Birthright opens with a father and son playing ball in the park, evidently it's the son's birthday as the mom calls from home whom is setting up said birthday party. As the Father, Aaron, is speaking with the mother, he tosses the ball towards the woods, and the son, Mikey, goes after it. This leads into Mikey disappearing in the woods, and the family to believing he's been kidnapped.
What transpires over the next few pages, are beautifully handled, and show the stress and turmoil a family goes through from various stages during having a missing child. The family goes from desperately searching for the child, and assisting the police in any way they can, to the event itself destroying the dynamic of the family altogether. It even plays on the the statistic that 9/10 the father of said situations catches most of the blame whether or not he actually had something to do with it.
We go forward in time one year through this events, the family is completely broken, and Mikey has still not been found. One of the investigators comes to retrieve Aaron and the other son, Brennan. There is history between Aaron and the Investigator that has been built over the last year, this is the same Investigator whom accused Aaron of having something to do with Mikey's disappearance. They are taken to the FBI building where they are informed they have a lead in Mikey's case.
They are shown a man in an interrogation room, who looks like a more disheveled version of Aaron. This man tells his story of how he was taken from the woods to a land called Terranos. A large ogre looking creature tells him he is the 'chosen one,' and that he must help them defeat the God King Lore. The family in disbelief thinks this is a sick joke, but Aaron recognizes his son.
At this point in the comic, we were starting to feel like we had heard this store all too many times. A kid whisked away to a magical land to beat some unfathomable creature, comes back a grown man to a world he doesn't recognize anymore. Then the last two pages successfully stomped that feeling into the ground. The store told to the interrogator is all a ruse, as the grown man is Mikey, and he's been possessed by the God Kind Lore. Lore wants Mikey to help him destroy everything on Earth, and in return will help him burn his parents house to the ground. Mikey was defeated in his battle in Terranos by Lore.

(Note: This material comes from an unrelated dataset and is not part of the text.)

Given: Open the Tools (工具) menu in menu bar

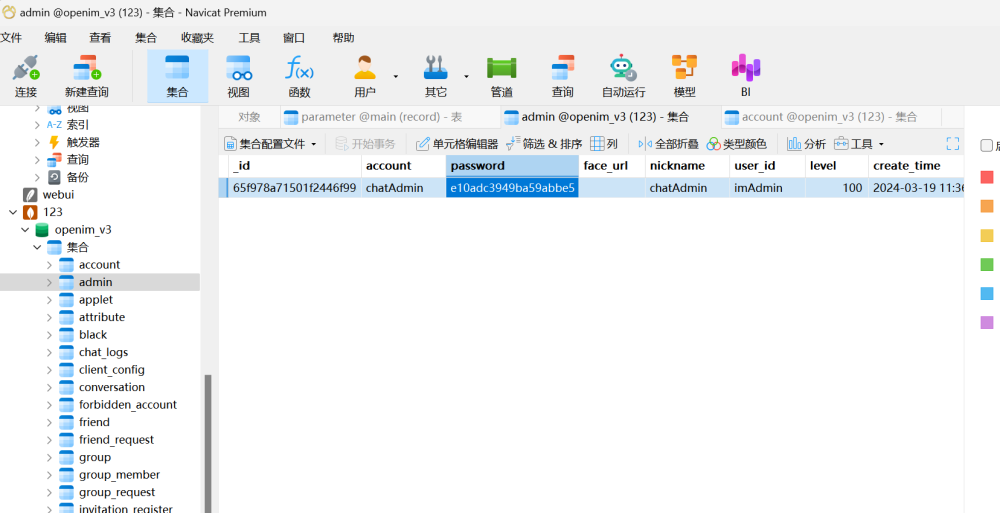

By the end, we were left with so many questions, that we will not be able to help ourselves in reading Issue #2. This comic beautifully used the innocence of child hood in some of the artwork, and there's a great 'map' of Terranos in the back of the comic that was done in crayon. Birthright has used many elements to tell this story, and all of it meshed together has taken the 'chosen one' concept, and made the 'chosen one' beatable. No one in this comic is the hero.